===== Given passage

Lesbian Dad

Toddler: 572, Baba: 1


Yeah, don’t even talk to me about the quantity of jam on this here toast.  In the amount of time it took me to broker this compromise breakfast, I could have planted a strawberry seed, nurtured the plant to blossoming and producing ripe strawberries, picked ’em, and then cooked ’em up into jam.  Is what I’m saying.

It went a little something like:

Baba: Toast, sweetie?

Lil’ peanut: No, bagel!

B: Okay, fine: bagel. You could be more gracious about it.  

Lil’ p: No, toast!  

B: Great: toast it is.  Cream cheese on it?

Lil’ p: No, butter!

B: Have it your way, butter. But just for today, and that’s my final offer.

Lil’ p: No, ceem chi chi [the closest he gets to “cream cheese.”]

B:  Whatever. Jam?

Lil’ p: No jam!  

B: Fine! Eighty six the jam!  

Lil’ p: No, I want jam!

B: Aaaaaaaaaaaaargh!

And then we switch positions and start all over.

Imagine a pinball ricocheting all over the innards of a pinball machine.  My son’s stream of consciousness being the pinball, and my poor, menopausal, under-slept, forty-something parental self being the pock-marked pinball machine innards.

==========

→ Stated goal
Condense the paragraph above beginning "Yeah, don't even talk to me" into one or two sentences, keeping its main points.

===== Data

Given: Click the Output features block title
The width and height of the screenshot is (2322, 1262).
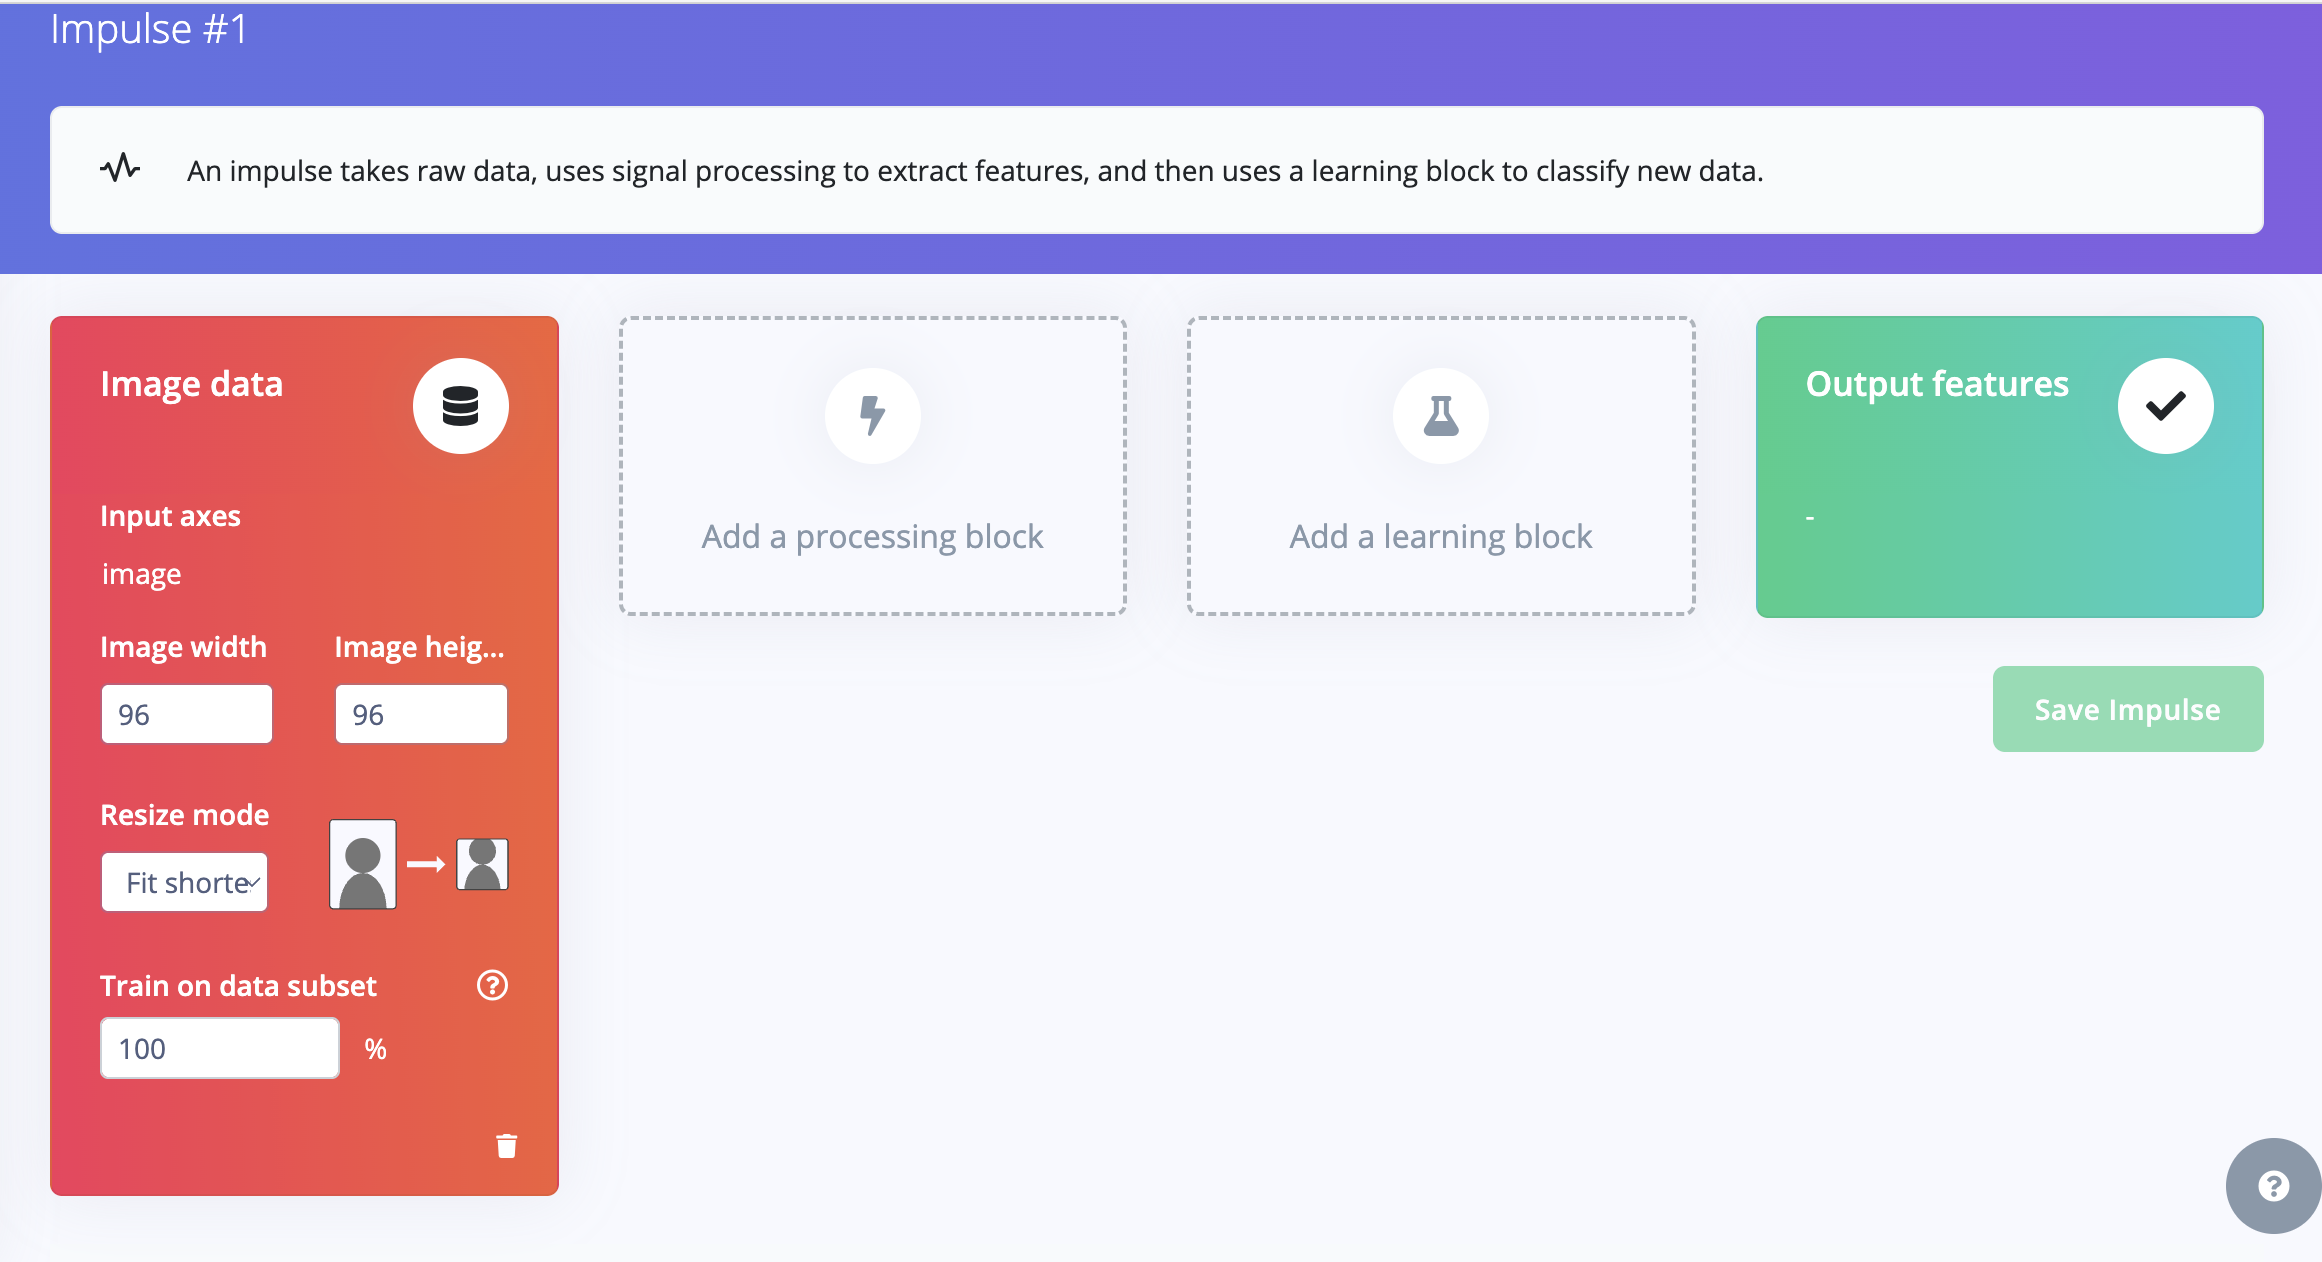Looking at the screenshot, I should (1937, 384).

==========

→ Task output
Don't ask about how much jam is on this toast. Negotiating this compromise breakfast took so long that I could have grown strawberries from seed, picked them, and cooked them into jam.